Timberland adds creative twists to fall/winter collection
The Timberland Company has reached a level of brand recognition that all brands aspire to. Timberland has become a regular noun like Kleenex, Xerox and Q-Tip. It’s been over 40 years since The Abington Shoe Company changed its name due to the popularity of its injected molded waterproof design. That classic “wheat” coloured six-inch boot has seen an impressive resurgence in the past few years. The injection molding process used is so intensive that the company currently operates at global capacity; in other words it sells them as fast as it can make them. However, after hearing Timberland Canada’s marketing manager Josh Mckellar speak about the Fall/Winter 14 collection it’s obvious the company still have a few tricks up its sleeve.
“S.P.G. Style, performance and green. It has to be stylish first,” insists Mckellar from inside the Timberland Canadian HQ, located at the gorgeous Evergreen Brick Works. “The consumer buys style.

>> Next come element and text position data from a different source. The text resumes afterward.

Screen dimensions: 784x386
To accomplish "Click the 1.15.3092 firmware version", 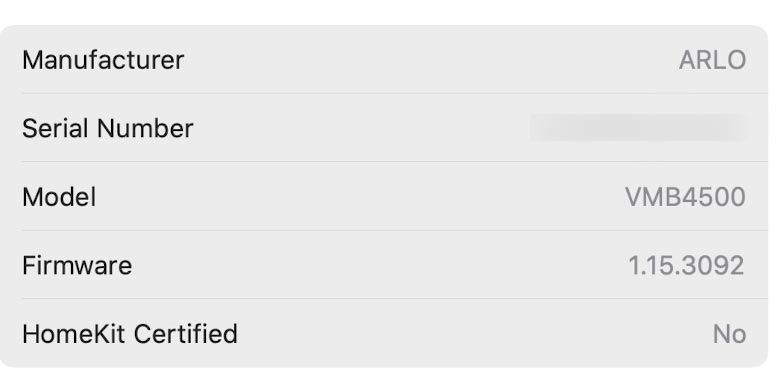I will click(686, 266).
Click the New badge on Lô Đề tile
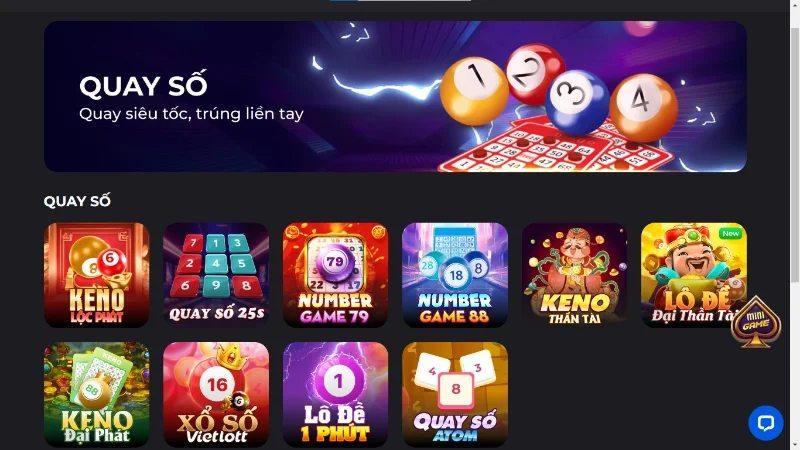The height and width of the screenshot is (450, 800). [731, 233]
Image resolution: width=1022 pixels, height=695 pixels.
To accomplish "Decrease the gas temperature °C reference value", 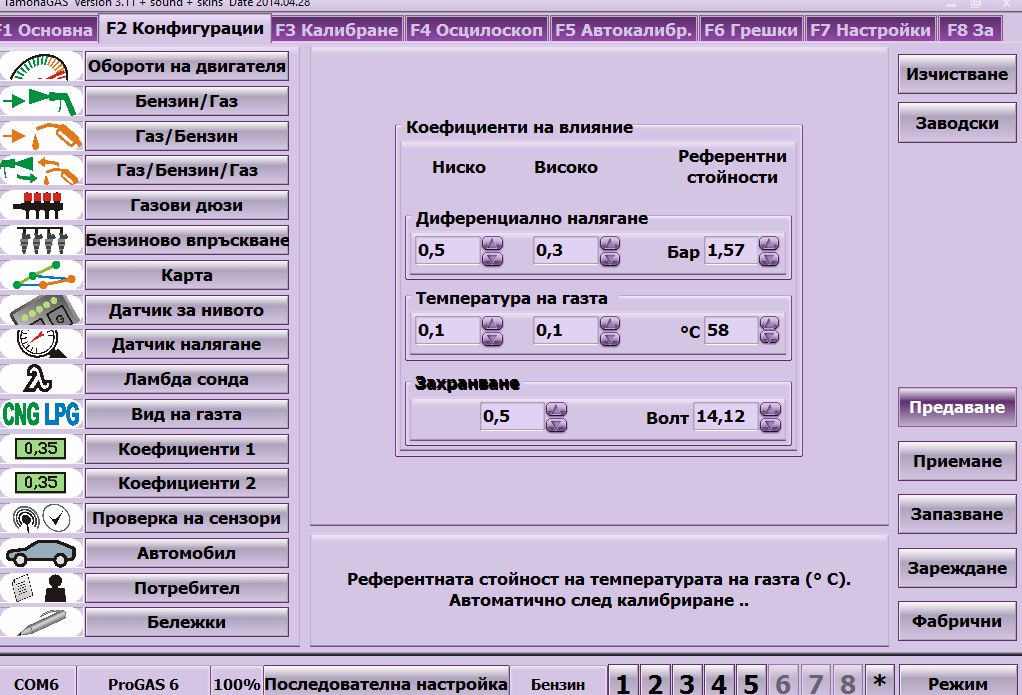I will [768, 339].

We layer in some performance elements such as waterproofing and then we move on to those green elements, which are nice to have.”
Timberland is known for its rugged outdoor construction boot, but the Fall/Winter lineup has some interesting pieces that highlight the design team’s creativity. The Glazed Ginger colourway is a great way of adapting to the trend of oranges and dark earth tones without making a classic tacky. The collection also succeeds in identifying the appeal of kids sizes to women and creating a reworked design with a slimmer toe box in adult sizes.
It’s obvious there has been a lot of time spent researching how Timberland can attack the demand for specific woman’s pieces such as the premium 14-inch side-zip lace waterproof boot. However, there were also some surprising innovations on the men’s side. There’s a virtually scuff proof classic six-inch with a carbon fiber finish that looks amazing. The design came about from a partnership with Helicor, a high-end leather manufacturer for automotives. Outside of the upgrades to the classic there are some pretty suave wingtips and Chukkas that could replace a person’s latest no-name dress boot.
With a firm grip in the footwear industry Timberland’s “Best then, better now” mantra may seem a bit self-aggrandizing, but when the mantra produces a philosophy that creates pieces like Timberland’s Fall/Winter 14 collection, it is just good business.